Daniel Darling [00:05:56]: It's so broadly applicable, this technology. So I'm guessing you serve a whole array of customers and maybe you can tell us where do you see the most demand from a customer perspective for this type of solution? What are the pain points that you're looking to address?
Craig Dunham [00:06:10]: So at Vulture Data, I mean we solve really that data processing, that sort of central middle piece of the flow, and we accelerate data processing at scale. And so we leverage GPUs as a technology. GPUs are really beneficial as it enables parallel tasks, it can speed up those transformations by meaningful orders of magnitude. And the types of customers that we serve really are. Financial services, it's one of the largest. They rely on data for things like fraud detection, credit risk scoring, portfolio optimization, cybersecurity. So think about anomaly and threat detection in that area where companies need to really sort through billions of records to identify attacks or breaches. Think large retailers who have to predict and manage inventory across thousands of stores, hundreds of thousands of products and SKUs. And if they can't predict demand accurately, it can lead to sellouts or overstocking which then become costly. Automotive. It's really critical for supply chain visibility. There's federal government, if you think about understanding sort of geospatial analytics or some sort of threat that, that we need to protect against just massive volumes of data that we can serve quite well.
Daniel Darling [00:07:20]: Speaking of this massive volumes, can you give me an idea of how much volume of data are within these kind of financial services or organizations that you described and how much that has changed just over the coming years in terms of the growth of it?
Craig Dunham [00:07:35]: A lot of our customers have petabyte scale data sets and not sure how if the audience can conceptualize what that means. But if we use the example of a financial institution, it's basically one big data engine where they're processing transaction data around the clock. So think billions of payments that are being made, trades that are being made, loans that are happening all at the same time. If you think about again, a large retailer where you've got thousands of products across thousands of Stores every single purchase, every movement in the supply chain, every warehouse update. It generates a stream of data way beyond what an Excel spreadsheet could manage. It's literally billions of columns and billions of rows of data that need to be thoughtfully processed and enable someone to make really smart insights with.
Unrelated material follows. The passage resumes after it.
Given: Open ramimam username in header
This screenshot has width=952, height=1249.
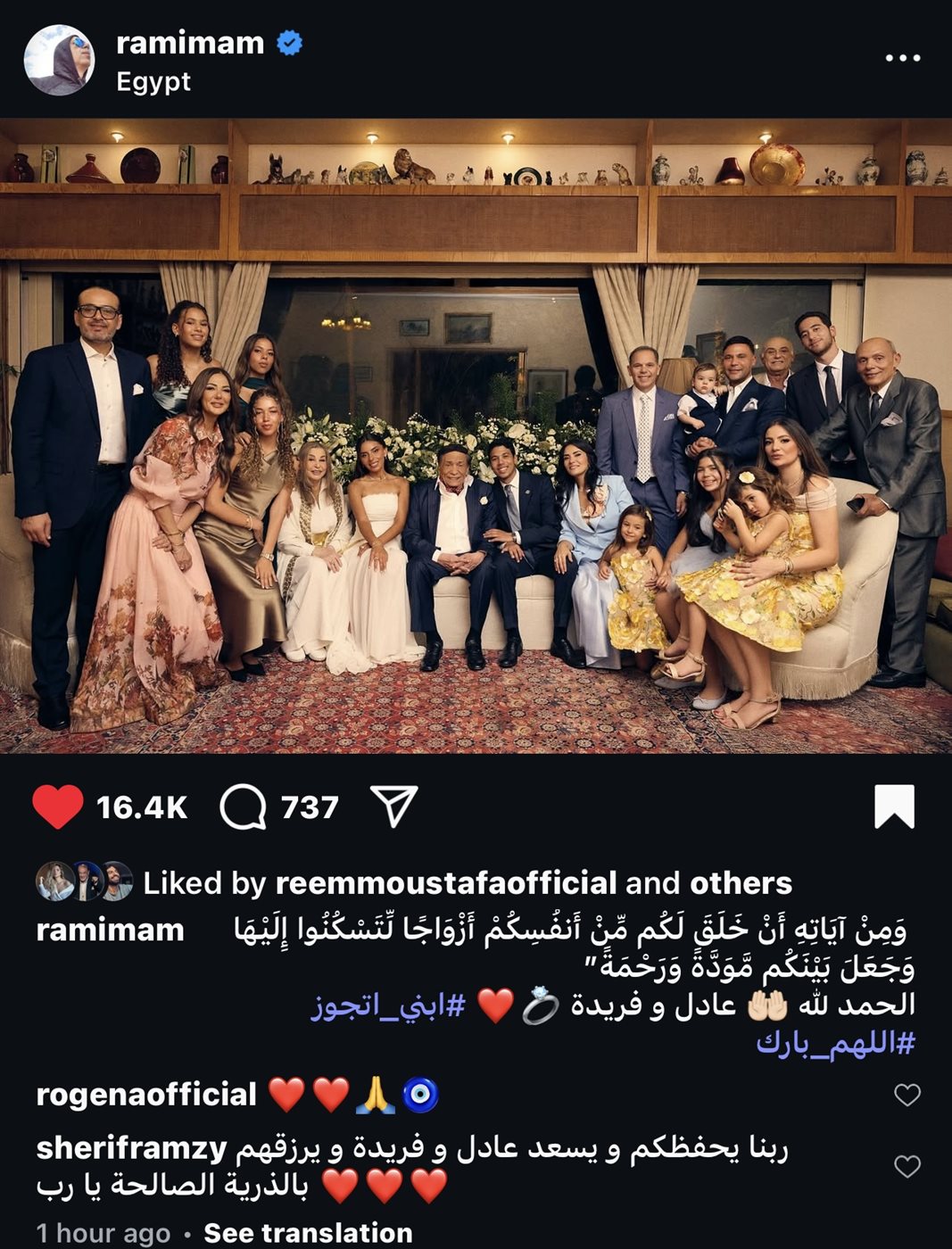Looking at the screenshot, I should tap(190, 43).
Daniel Darling [00:08:22]: If you look at this moment in time that we're in, you have enterprises that are really hungry to use AI and are sitting on huge amounts of ever increasing amounts of data. But I guess your role is really making sure that that data can be unlocked with the most value and unified for them, which is probably an ever increasing role in the industry from there. And a key way you're doing that is you chose to do open source frameworks, which is obviously a big topic of discussion, like your Apache Arrow. How does that enhance your ability to handle efficiently?
Craig Dunham [00:08:54]: They make sure and they make it really easy for data to move and transform efficiently. If you think about data systems today, across the vast number of organizations, they're really diverse and folks are using different tools, different platforms, different programming languages and they all need to seamlessly interact with one another. Open source standards like Apache Arrow really act as this glue that enables smooth data integration across these systems without really costly or overly complex or custom solutions. And then there's the community element of it, which we also love and subscribe to, where we make sure that these frameworks can will remain relevant and future proofing in a way because as they evolve, they'll improve and they're really backed by this incredible global community of developers and users.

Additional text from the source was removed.